§ **Extrait fourni**

L’abrogation du droit sanitaire à aider les patients à arrêter de fumer avec la vape

La mise à jour du rapport du Haut-Conseil de Santé Publique (HCSP), publiée en janvier, est venue parachever cette stratégie de terre brûlée. La précédente recommandation aux professionnels de santé de soutenir l’arrêt tabagique des patients optant pour le vapotage a été éliminée par le HCSP. La destruction de l’acquis sanitaire se base sur un travail bâclé, de l’aveu même de son principal auteur le Pr François Alla. 
Présentant des études rétractées (!), des lacunes inacceptables et des raisonnements aberrants scientifiquement, ce document a pour ainsi dire fini de dégager le terrain pour ce qui pourrait être la phase suivante de mesures anti-vape. On pense notamment à des taxes punitives et des interdictions d’arômes, qui n’ont pas de justifications réelles autres que l’inclinaison à la punition et au sadisme néo-puritain.

Une lente régression avant bien pire ?

En bref, la France n’a pas seulement perdu cinq ans sur la lutte pour réduire le tabagisme et ses méfaits, alors que la dynamique de baisse du nombre de fumeurs avait été entamée avant l’élection d’Emmanuel Macron. Elle a brisé cette dynamique qui était nourrie par la sortie grâce au vapotage. Certes, la situation pourrait être pire. Plus précisément, la situation a tout pour devenir bien pire. 

Il est un secret de polichinelle que le lobby Bloomberg travaille à ériger des taxes contre la vape et l’interdiction d’arômes. Plusieurs pays de l’Union européenne ont déjà opté pour cette orientation néo-puritaine. La Commission européenne aimerait imposer à l’ensemble des États membres ces mesures anti- réduction des risques. La destruction des médiations entre société civile et santé publique du quinquennat Macron pourrait être un prélude à l’introduction de mesures de ce type en France. C’est une crainte qui n’a rien de paranoïaque.

§ **Consigne**
Recopiez sans changement le passage de l'extrait fourni qui commence aux mots « Une lente régression » et se termine après les mots « devenir bien pire. ».

(Entrées enregistrées)
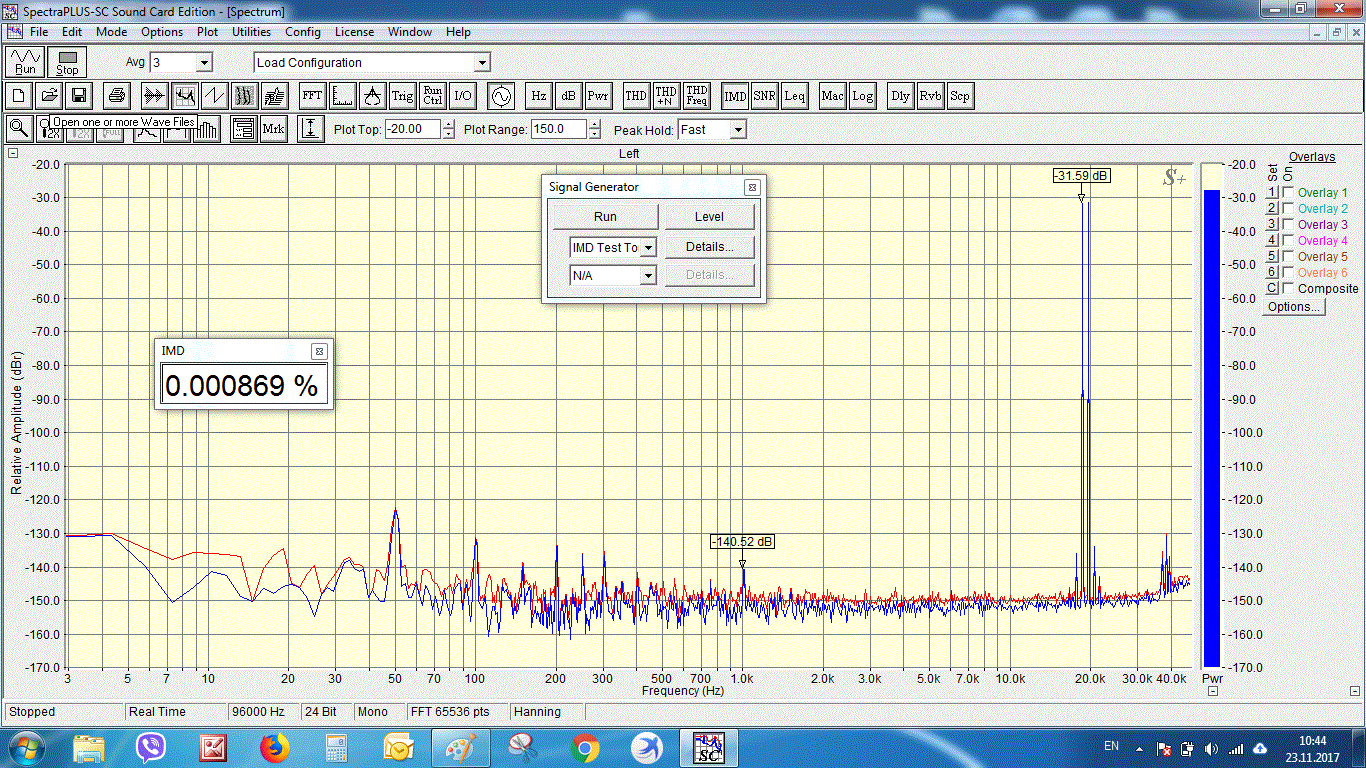This screenshot has width=1366, height=768.
Task: Open the Peak Hold dropdown
Action: point(737,130)
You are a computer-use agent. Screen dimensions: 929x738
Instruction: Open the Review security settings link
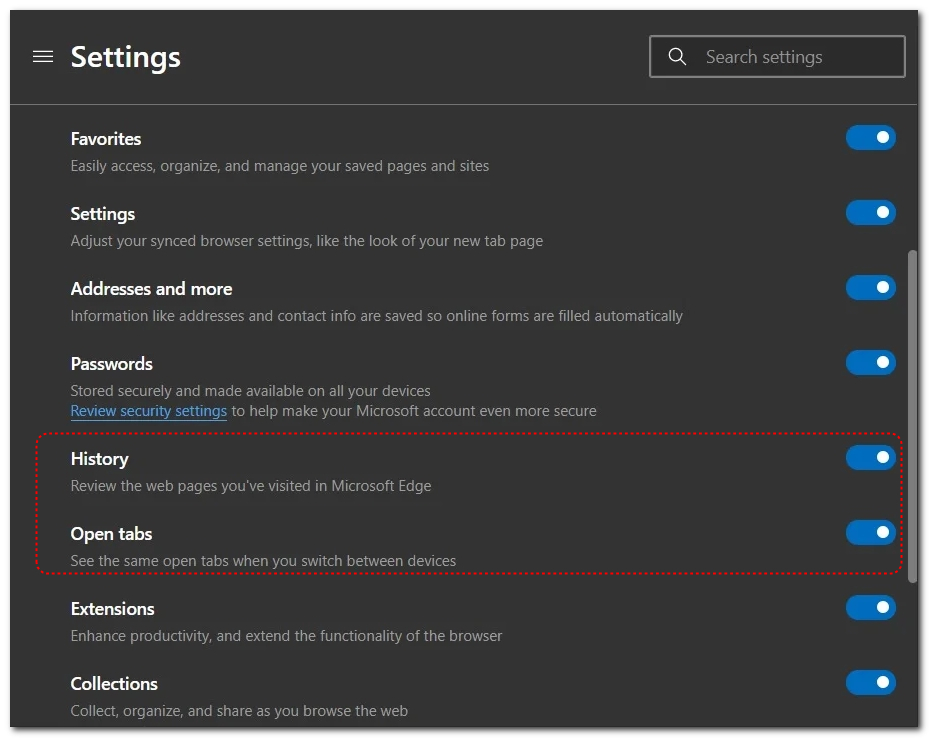coord(149,411)
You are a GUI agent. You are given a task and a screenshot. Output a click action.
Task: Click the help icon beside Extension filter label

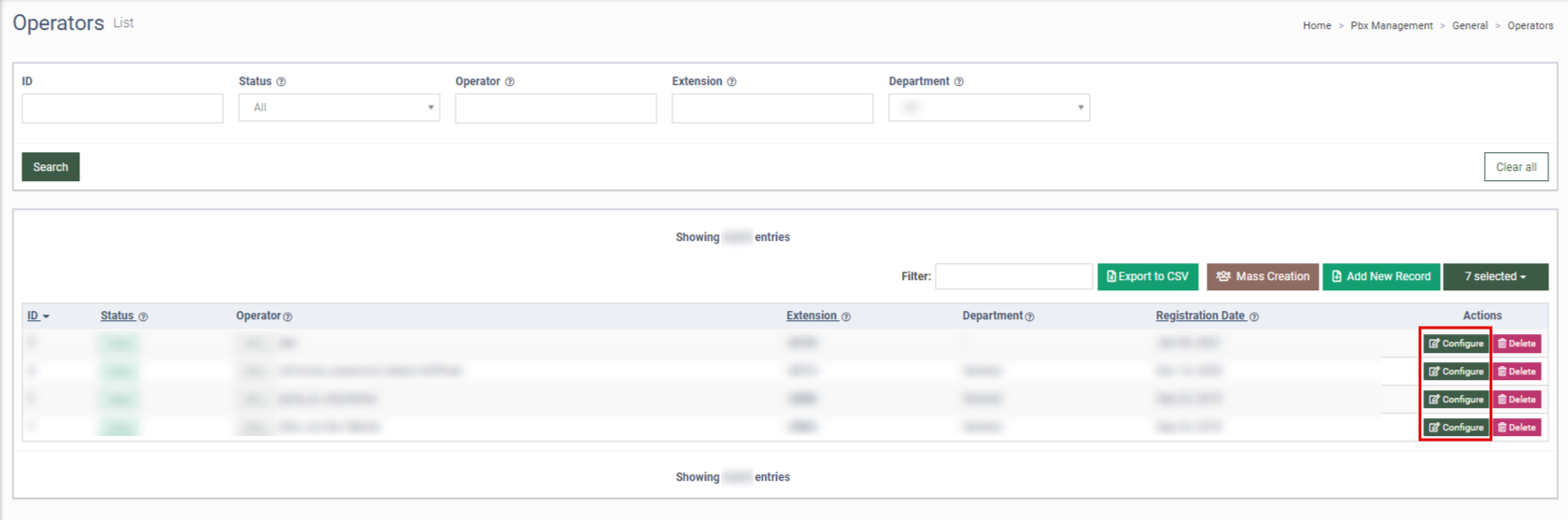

§ **Réponse**
Une lente régression avant bien pire ?

En bref, la France n’a pas seulement perdu cinq ans sur la lutte pour réduire le tabagisme et ses méfaits, alors que la dynamique de baisse du nombre de fumeurs avait été entamée avant l’élection d’Emmanuel Macron. Elle a brisé cette dynamique qui était nourrie par la sortie grâce au vapotage. Certes, la situation pourrait être pire. Plus précisément, la situation a tout pour devenir bien pire.